Rewrite the listing below, swapping each "dropdown" for "drop-down menu" and leaving everything else as it is.

» **Saved entries**
-------------------------
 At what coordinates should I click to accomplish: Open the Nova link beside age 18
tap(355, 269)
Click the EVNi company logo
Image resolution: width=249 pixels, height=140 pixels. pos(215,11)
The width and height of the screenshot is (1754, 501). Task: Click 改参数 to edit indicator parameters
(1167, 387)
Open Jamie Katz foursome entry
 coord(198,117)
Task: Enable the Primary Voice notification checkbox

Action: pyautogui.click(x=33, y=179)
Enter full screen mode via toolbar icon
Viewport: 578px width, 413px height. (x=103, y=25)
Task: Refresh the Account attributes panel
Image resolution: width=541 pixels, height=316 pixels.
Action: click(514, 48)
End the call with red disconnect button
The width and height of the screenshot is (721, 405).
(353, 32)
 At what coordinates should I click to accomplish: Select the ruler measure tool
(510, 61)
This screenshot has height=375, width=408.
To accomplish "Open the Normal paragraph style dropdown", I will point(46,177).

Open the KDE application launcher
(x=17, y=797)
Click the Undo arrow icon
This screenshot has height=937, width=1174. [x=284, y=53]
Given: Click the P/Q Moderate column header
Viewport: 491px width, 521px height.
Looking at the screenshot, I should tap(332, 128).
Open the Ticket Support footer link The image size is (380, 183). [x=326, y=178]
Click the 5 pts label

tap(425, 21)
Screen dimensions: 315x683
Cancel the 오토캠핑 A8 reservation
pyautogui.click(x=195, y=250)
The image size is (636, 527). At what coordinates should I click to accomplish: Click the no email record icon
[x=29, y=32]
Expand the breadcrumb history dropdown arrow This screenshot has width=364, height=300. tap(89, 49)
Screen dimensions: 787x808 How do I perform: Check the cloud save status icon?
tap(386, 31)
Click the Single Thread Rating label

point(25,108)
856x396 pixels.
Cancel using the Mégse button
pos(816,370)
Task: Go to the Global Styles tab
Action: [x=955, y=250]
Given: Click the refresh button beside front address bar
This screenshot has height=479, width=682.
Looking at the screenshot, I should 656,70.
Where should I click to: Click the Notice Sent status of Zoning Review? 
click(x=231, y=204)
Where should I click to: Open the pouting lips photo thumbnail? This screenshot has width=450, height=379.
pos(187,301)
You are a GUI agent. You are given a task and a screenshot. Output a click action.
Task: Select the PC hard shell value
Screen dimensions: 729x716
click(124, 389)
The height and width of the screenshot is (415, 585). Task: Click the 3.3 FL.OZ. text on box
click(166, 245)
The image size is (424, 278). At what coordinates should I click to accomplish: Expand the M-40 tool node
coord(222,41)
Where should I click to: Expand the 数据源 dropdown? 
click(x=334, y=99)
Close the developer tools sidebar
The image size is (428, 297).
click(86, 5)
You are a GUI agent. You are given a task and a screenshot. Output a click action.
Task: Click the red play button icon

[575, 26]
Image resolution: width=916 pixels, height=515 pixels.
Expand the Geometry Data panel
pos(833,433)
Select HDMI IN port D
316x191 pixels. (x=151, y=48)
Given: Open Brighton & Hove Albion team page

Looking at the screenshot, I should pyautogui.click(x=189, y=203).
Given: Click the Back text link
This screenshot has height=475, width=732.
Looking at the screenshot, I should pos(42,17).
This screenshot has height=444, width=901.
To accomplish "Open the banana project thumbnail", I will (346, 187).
-------------------------
» **COMPLETE OUTPUT**
 At what coordinates should I click to accomplish: Open the Nova link beside age 18
tap(355, 269)
Click the EVNi company logo
Image resolution: width=249 pixels, height=140 pixels. pos(215,11)
The width and height of the screenshot is (1754, 501). Task: Click 改参数 to edit indicator parameters
(1167, 387)
Open Jamie Katz foursome entry
 coord(198,117)
Task: Enable the Primary Voice notification checkbox

Action: pyautogui.click(x=33, y=179)
Enter full screen mode via toolbar icon
Viewport: 578px width, 413px height. (x=103, y=25)
Task: Refresh the Account attributes panel
Image resolution: width=541 pixels, height=316 pixels.
Action: click(514, 48)
End the call with red disconnect button
The width and height of the screenshot is (721, 405).
(353, 32)
 At what coordinates should I click to accomplish: Select the ruler measure tool
(510, 61)
This screenshot has height=375, width=408.
To accomplish "Open the Normal paragraph style drop-down menu", I will point(46,177).

Open the KDE application launcher
(x=17, y=797)
Click the Undo arrow icon
This screenshot has height=937, width=1174. [x=284, y=53]
Given: Click the P/Q Moderate column header
Viewport: 491px width, 521px height.
Looking at the screenshot, I should tap(332, 128).
Open the Ticket Support footer link The image size is (380, 183). [x=326, y=178]
Click the 5 pts label

tap(425, 21)
Screen dimensions: 315x683
Cancel the 오토캠핑 A8 reservation
pyautogui.click(x=195, y=250)
The image size is (636, 527). At what coordinates should I click to accomplish: Click the no email record icon
[x=29, y=32]
Expand the breadcrumb history drop-down menu arrow This screenshot has width=364, height=300. tap(89, 49)
Screen dimensions: 787x808 How do I perform: Check the cloud save status icon?
tap(386, 31)
Click the Single Thread Rating label

point(25,108)
856x396 pixels.
Cancel using the Mégse button
pos(816,370)
Task: Go to the Global Styles tab
Action: [x=955, y=250]
Given: Click the refresh button beside front address bar
This screenshot has height=479, width=682.
Looking at the screenshot, I should 656,70.
Where should I click to: Click the Notice Sent status of Zoning Review? 
click(x=231, y=204)
Where should I click to: Open the pouting lips photo thumbnail? This screenshot has width=450, height=379.
pos(187,301)
You are a GUI agent. You are given a task and a screenshot. Output a click action.
Task: Select the PC hard shell value
Screen dimensions: 729x716
click(124, 389)
The height and width of the screenshot is (415, 585). Task: Click the 3.3 FL.OZ. text on box
click(166, 245)
The image size is (424, 278). At what coordinates should I click to accomplish: Expand the M-40 tool node
coord(222,41)
Where should I click to: Expand the 数据源 drop-down menu? 
click(x=334, y=99)
Close the developer tools sidebar
The image size is (428, 297).
click(86, 5)
You are a GUI agent. You are given a task and a screenshot. Output a click action.
Task: Click the red play button icon

[575, 26]
Image resolution: width=916 pixels, height=515 pixels.
Expand the Geometry Data panel
pos(833,433)
Select HDMI IN port D
316x191 pixels. (x=151, y=48)
Given: Open Brighton & Hove Albion team page

Looking at the screenshot, I should pyautogui.click(x=189, y=203).
Given: Click the Back text link
This screenshot has height=475, width=732.
Looking at the screenshot, I should pos(42,17).
This screenshot has height=444, width=901.
To accomplish "Open the banana project thumbnail", I will (346, 187).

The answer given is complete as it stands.